I'm trying to prove that a real Cauchy sequence is convergent, but I need some help for a step.
We have the following statements:
$\{ s_i\}$ is a real Cauchy sequence, i.e. $\forall\epsilon>0,\exists N\geq 1,\forall n\geq N,\forall k\geq 1, \mid s_i-s_{i+k}\mid<\epsilon$
Each $s_i$ is an equivalence class of rational Cauchy sequence,
For each $i$, we define $\epsilon_i=\frac{1}{2i}$,
For each $i$, we choose $N_i$ using the definition of a Cauchy sequence $$\exists N_i\geq1,\forall n\geq N_i,\forall k\geq 1, \mid s_{i,n}-s_{i,n+k}\mid\leq\frac{1}{2i}:=\epsilon_i$$
We define $v_i:=s_{i,N_i}$
We already shown that
$\mid v_i -s_i\mid<\frac{1}{i}$
$\{v_i\}$ is a rational Cauchy sequence
We define $s$ as an equivalence class $s:=\overline{\{v_n\}}$
Now I need to show that $\mid v_i -s\mid<3\epsilon$
--------EDIT--------
We can show that $\mid v_i-v_{i+k}\mid<2\epsilon$ with
$\mid v_i-v_{i+k}\mid=\mid v_i-s_i+s_i-s_{i+k}+s_{i+k}-v_{i+k}\mid$ $\leq\mid v_i-s_i\mid+\mid s_i-s_{i+k}\mid+\mid s_{i+k}-v_{i+k}\mid<\frac{1}{i}+\epsilon+\frac{1}{i+k}<2\epsilon$
It's important to keep the distinction between equivalence class and reprentative clear to show this.
The real number $s$ is an equivalence class of rational Cauchy sequences that are equivalent to $\{v_n\}$. Let $\{q_n\}$ be any representative. Then $\{q_n\} \sim \{v_n\}$ and given $\epsilon > 0$ we have $|q_n - v_n| < \epsilon$ for $n \geq N'$.
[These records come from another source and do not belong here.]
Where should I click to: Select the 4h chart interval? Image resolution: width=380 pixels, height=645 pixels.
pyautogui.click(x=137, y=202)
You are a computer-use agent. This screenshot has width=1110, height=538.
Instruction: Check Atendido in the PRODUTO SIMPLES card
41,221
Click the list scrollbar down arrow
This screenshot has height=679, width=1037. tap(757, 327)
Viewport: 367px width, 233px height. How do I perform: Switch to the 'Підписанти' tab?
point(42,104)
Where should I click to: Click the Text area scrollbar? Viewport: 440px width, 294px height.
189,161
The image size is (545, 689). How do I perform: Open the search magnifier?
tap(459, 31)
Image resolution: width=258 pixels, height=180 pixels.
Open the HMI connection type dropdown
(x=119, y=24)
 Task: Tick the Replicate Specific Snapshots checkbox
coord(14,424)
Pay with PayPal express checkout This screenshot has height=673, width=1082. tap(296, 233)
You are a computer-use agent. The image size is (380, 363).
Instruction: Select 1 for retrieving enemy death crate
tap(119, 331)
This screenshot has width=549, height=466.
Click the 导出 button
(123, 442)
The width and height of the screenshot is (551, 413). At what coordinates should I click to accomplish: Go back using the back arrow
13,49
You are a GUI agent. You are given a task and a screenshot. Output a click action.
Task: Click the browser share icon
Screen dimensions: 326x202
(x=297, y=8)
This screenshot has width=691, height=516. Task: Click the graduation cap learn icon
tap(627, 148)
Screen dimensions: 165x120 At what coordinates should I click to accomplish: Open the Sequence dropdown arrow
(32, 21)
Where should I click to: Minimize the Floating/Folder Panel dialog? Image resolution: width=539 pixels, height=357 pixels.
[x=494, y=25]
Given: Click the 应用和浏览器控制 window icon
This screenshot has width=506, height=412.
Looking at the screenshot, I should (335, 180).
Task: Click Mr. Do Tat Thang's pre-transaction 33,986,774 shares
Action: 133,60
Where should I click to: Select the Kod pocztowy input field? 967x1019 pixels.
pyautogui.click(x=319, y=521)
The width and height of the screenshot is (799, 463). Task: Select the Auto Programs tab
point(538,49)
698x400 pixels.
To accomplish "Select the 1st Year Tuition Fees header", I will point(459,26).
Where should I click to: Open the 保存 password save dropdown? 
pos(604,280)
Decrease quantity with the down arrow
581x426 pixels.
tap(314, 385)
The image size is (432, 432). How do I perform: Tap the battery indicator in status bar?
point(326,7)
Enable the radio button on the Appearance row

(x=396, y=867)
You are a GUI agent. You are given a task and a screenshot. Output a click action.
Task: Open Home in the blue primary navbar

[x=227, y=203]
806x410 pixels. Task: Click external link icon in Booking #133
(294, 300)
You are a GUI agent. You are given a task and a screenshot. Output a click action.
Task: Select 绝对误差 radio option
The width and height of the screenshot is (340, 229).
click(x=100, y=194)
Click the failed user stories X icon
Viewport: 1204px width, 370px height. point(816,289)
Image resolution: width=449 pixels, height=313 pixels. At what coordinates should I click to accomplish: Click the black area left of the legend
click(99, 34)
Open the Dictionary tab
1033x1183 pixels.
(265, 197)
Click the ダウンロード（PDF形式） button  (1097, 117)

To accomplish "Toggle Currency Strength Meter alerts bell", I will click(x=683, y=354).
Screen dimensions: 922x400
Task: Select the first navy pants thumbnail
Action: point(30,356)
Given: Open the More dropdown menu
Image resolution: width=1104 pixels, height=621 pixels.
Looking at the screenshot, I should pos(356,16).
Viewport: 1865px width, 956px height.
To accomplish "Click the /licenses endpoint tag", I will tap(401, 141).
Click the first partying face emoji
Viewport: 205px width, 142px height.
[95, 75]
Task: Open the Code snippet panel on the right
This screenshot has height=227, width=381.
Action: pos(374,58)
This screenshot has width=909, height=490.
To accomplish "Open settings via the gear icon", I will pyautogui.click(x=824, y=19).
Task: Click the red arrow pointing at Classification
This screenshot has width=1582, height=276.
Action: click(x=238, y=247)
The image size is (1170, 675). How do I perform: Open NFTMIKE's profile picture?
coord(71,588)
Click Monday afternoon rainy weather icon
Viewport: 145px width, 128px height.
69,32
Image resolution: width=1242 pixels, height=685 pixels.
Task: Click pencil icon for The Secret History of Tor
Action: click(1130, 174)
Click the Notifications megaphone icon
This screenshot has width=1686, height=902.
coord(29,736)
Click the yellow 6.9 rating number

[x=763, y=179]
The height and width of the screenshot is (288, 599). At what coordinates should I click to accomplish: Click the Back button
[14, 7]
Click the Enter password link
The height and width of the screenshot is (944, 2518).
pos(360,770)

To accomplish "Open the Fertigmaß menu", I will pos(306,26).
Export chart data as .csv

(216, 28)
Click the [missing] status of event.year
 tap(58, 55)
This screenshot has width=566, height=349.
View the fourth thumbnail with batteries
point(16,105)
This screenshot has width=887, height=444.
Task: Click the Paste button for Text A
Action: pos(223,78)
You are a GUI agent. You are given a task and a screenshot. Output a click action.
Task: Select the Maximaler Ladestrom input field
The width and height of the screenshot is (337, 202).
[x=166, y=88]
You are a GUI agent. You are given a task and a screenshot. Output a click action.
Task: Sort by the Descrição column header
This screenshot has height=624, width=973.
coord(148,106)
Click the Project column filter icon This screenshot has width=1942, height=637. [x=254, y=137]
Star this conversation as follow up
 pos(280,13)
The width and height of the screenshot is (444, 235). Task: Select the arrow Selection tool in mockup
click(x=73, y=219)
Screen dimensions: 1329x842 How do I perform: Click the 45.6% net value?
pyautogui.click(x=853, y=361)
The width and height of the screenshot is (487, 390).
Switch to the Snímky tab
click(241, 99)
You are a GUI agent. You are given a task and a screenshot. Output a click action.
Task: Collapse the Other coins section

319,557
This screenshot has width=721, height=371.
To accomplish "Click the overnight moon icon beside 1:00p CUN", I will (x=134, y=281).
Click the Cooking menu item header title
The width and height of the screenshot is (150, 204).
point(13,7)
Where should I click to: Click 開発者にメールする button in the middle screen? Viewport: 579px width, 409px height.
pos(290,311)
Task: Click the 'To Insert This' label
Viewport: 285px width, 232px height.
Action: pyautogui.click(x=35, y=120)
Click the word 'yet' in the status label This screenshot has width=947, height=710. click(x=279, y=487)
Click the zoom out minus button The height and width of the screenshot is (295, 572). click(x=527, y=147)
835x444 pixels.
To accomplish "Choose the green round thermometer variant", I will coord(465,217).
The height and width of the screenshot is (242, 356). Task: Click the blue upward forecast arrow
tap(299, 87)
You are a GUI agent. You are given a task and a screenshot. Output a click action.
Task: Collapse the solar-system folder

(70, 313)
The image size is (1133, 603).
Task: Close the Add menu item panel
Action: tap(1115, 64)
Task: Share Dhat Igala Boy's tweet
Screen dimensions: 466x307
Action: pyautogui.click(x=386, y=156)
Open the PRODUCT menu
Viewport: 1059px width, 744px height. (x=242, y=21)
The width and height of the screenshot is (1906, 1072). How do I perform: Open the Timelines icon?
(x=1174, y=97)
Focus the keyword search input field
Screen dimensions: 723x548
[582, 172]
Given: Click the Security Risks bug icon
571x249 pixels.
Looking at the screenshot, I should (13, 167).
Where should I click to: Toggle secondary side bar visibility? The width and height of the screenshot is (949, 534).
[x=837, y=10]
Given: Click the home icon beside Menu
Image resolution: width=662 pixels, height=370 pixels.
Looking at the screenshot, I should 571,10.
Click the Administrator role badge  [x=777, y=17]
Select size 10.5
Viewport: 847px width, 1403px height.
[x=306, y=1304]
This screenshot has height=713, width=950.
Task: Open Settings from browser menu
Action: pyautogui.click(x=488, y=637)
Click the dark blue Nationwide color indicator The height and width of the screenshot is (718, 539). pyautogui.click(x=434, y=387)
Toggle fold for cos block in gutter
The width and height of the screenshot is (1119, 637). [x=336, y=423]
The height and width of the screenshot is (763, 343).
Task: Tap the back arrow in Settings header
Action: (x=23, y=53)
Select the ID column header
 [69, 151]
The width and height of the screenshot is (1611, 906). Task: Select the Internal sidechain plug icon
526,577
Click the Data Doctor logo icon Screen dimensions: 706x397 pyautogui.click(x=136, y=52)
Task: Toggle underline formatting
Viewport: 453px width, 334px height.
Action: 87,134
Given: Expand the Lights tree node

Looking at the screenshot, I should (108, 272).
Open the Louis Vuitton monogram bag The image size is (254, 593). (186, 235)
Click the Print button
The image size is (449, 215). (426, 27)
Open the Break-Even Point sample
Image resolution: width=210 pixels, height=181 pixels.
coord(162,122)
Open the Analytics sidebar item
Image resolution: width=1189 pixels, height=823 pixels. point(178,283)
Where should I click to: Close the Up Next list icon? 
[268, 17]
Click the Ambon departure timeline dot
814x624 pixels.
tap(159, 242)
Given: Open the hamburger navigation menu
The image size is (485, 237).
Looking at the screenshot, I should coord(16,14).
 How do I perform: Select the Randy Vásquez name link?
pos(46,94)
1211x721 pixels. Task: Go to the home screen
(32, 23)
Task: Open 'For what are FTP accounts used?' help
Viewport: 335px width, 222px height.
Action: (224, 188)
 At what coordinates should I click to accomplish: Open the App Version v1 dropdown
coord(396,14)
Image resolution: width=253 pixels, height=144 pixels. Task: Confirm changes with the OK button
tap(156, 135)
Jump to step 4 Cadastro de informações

The rational number $v_i$, considered as a real number, is the equivalence class of the sequence $(v_i,v_i,v_i, \ldots).$ Hence, $|v_i - s|$ is a real number with a representative Cauchy sequence $\{|v_i - q_n|\}.$
Then for $n \geq N'$
$$|v_i - q_n| \leqslant |v_i - v_n| + |v_n - q_n| < \epsilon + |v_i - v_n|.$$
Also $\{v_i\}$ is itself a rational Cauchy sequence with $|v_i - v_{i+k}| < 2\epsilon$, as shown in the EDIT, for $i$ sufficiently large. Then $|v_i -v_n| < 2 \epsilon$ if $n > \max(N',i)$.
Therefore, every representative of $|v_i - s|$ satsifies $|v_i - q_n| < 3\epsilon$ for sufficiently large $i$.